- **SOURCE PASSAGE**:
◆ ◆ ◆ ◆ ◆ ◆ ◆

Can a center-right 27-year-old beat a Tennessee incumbent?
VONORE, Tenn. — Weston Wamp doesn’t sound or look like your typical GOP primary challenger, nor is he running your typical campaign.
The 27-year-old son of the district’s former congressman is trying for a second time to unseat Rep. Chuck Fleischmann (R-Tenn.). But he’s not running to his right, as many Tea Party hopefuls have tried across the country.
Instead, Wamp is running as the centrist candidate. Most state observers still think Fleischmann has the edge, but it’s closer than many thought it would be in the deep red Volunteer State ahead of their Aug. 7 bitter primary battle.
The Son Also Rises
When he ran two years ago, Wamp, the son of former Rep. Zach Wamp (R), was derided as trying to ride his father’s coattails to Congress. He placed third in the four-way contest, behind local dairy magnate Scottie Mayfield.
Wamp has matured since then. He’s married, and his first child is on the way. His wife, Shelby, is a familiar presence on the trail and in his TV ads.
They’ve been traveling the sprawling district, which reaches from the Kentucky line to the Georgia/Alabama border, in their campaign RV adorned with their picture and even embroidered campaign pillows inside, courtesy of his mother.

◆ ◆ ◆ ◆ ◆ ◆ ◆

- **STORED DATA**:
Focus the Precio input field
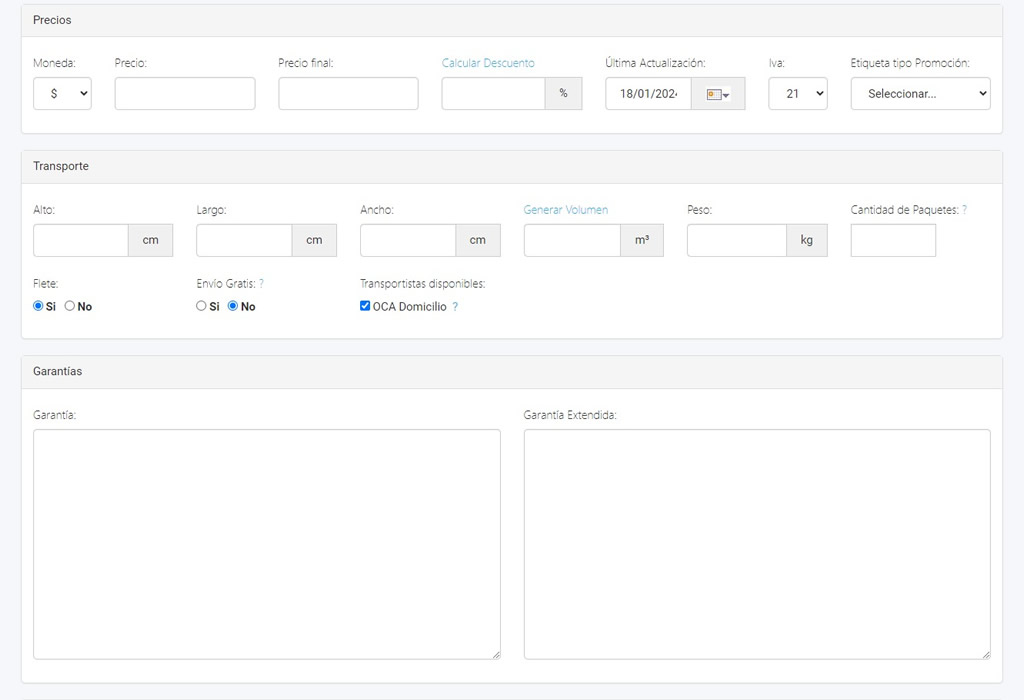Image resolution: width=1024 pixels, height=700 pixels. pos(185,94)
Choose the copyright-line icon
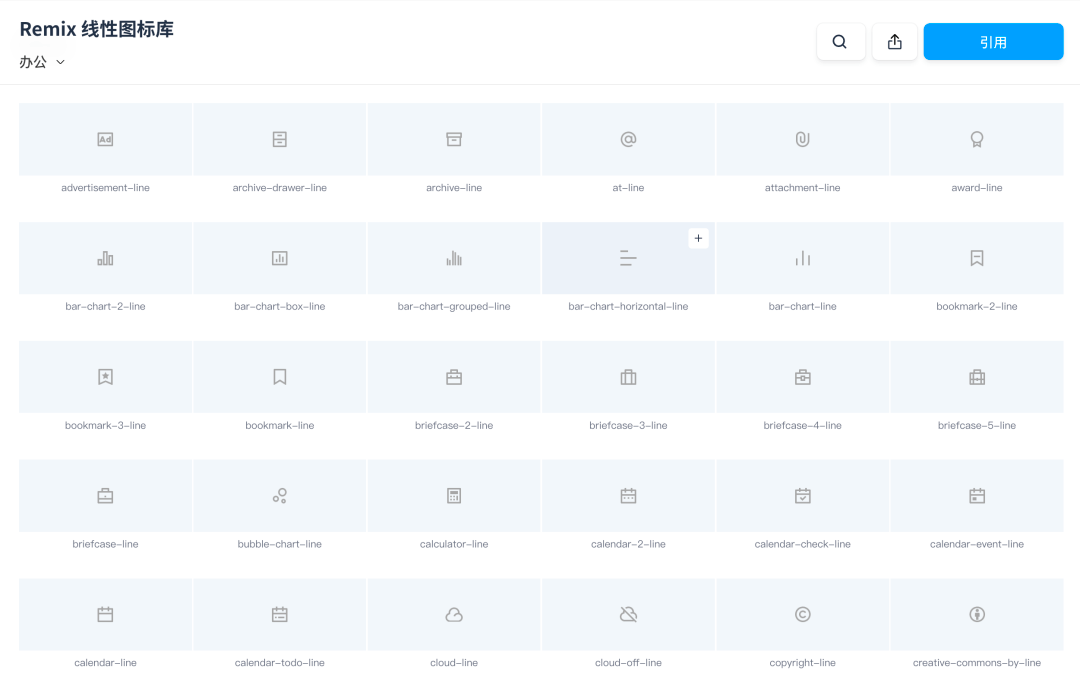1080x692 pixels. [x=802, y=615]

◆ ◆ ◆ ◆ ◆ ◆ ◆

- **STATED TASK**: Return the passage from the article on the Tennessee primary challenge between "The 27-year-old son" and "bitter primary battle.", inclusive, copied word for word. The data that comes after the article is separate material and has no connection to it.

- **ANSWER FOR THIS EXERCISE**:
The 27-year-old son of the district’s former congressman is trying for a second time to unseat Rep. Chuck Fleischmann (R-Tenn.). But he’s not running to his right, as many Tea Party hopefuls have tried across the country.
Instead, Wamp is running as the centrist candidate. Most state observers still think Fleischmann has the edge, but it’s closer than many thought it would be in the deep red Volunteer State ahead of their Aug. 7 bitter primary battle.